帽子を手で押さえながら、まばゆさに目を細めながら、水面をわたる風に包まれる。

やがて、河口にたどりつき、そこから水路巡りの旅が始まる。

これはKettuvallamsと呼ばれるハウスボート。本来は米を運んだりするのに用いられているが、ホテルにあるハウスボートはゲスト用。わたしたちも1泊は、ここに寝泊まりしたかったが予約でいっぱいだった。

ホテルおすすめのバックウォータークルーズは、小型のモーターボートに乗って出かける。ちなみにボートは「スヌーピー号」である。かわいいのである。

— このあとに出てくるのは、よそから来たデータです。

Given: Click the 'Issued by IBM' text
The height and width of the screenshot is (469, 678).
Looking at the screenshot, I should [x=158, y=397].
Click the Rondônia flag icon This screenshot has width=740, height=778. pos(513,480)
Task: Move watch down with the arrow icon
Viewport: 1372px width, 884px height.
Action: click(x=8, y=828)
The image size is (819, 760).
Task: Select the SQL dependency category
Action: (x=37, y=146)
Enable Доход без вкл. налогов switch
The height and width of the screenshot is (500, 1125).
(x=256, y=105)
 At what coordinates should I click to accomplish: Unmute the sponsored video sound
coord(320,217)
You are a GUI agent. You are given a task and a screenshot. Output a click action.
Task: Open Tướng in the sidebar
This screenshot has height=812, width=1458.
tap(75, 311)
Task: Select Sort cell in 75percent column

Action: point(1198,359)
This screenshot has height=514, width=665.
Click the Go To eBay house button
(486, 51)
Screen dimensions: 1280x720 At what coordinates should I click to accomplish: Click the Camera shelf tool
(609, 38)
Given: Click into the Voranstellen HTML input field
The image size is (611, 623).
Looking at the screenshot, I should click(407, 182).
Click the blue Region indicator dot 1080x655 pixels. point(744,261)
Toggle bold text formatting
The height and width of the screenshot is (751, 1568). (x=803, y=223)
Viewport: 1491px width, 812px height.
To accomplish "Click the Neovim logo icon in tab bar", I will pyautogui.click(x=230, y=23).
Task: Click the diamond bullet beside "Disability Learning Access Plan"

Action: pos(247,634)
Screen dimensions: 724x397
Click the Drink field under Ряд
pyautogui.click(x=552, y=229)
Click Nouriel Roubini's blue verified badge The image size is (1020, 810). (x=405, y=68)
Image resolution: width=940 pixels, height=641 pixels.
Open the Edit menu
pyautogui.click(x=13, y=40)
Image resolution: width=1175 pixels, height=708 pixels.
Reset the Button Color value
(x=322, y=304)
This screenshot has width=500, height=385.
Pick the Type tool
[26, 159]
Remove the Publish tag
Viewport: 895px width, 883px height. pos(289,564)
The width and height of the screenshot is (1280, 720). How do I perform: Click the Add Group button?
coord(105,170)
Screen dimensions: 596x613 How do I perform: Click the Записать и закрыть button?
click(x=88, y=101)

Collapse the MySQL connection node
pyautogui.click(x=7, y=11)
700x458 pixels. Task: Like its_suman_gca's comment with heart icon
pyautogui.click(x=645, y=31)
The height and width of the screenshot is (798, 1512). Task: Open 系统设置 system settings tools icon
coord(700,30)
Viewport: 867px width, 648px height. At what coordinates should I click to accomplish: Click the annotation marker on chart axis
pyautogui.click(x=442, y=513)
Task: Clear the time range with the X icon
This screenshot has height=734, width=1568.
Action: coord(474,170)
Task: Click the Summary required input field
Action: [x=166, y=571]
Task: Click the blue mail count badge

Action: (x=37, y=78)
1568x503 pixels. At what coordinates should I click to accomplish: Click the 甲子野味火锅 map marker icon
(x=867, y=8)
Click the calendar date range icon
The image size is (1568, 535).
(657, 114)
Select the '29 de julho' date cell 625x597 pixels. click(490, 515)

湖をかっとばして来たボートは、河口にたどり着いた途端、スピードを落とし、エンジン音を下げた。ここからは、ゆっくりと進む。


10月30日(土)

■モーターボートに乗り込んで、水辺の旅へ出発。

朝食をすませ、リゾートのはずれの湖畔まで歩く。日差しは鋭く、水面をキラキラと白く輝かせながら照りつけている。

インドに来て以来、普段よりも動きがスローになった夫は、ことごとく、時間に遅れる。のろのろと身支度をする彼を待っていたら、予定の出発時間を20分ほども遅れてしまった。しかし船着き場では、やはりのんびりと石の上に腰掛けて、他のスタッフとおしゃべりをしていた船頭のお兄さんがゆっくりと腰を上げた。

船着き場から運んで来た「SNOOPY」という名のボートに我々を誘い、湖へ出る。スピードを上げながら湖面を走るその、爽快感といったら!

椰子の木が茂る湖畔を望みつつ、青空。のんびりとカヌーを漕ぎながら荷を運ぶ人、質素な布を張ったばかりの帆船の傍らをすり抜けるように走りながら、まもなく河口へとたどりつく。

河口の左手に、幾棟かのコテージが見える。ガイドによると、ここは「ココナツ・ラグーン」と呼ばれるリゾートらしい。「ココナツ・ラグーン」は10年前に、わたしたちの宿泊している「タージ・ガーデン・リトリート」は9年前に創業し、以来、この周辺は観光客で賑わうようになったようだ。

また、数年前には界隈に「レイク・リゾート」というホテルもオープンしたらしい。ケララ州には、このクマラコムばかりでなく、魅力的な滞在先がいくつもあるようだが、ことにこのバックウォーターエリアは欧米人にも人気があるようだ。

さて、水路に入るとボートはエンジンを緩め、カヌーと同じようなスピードで、ゆっくりと走りはじめた。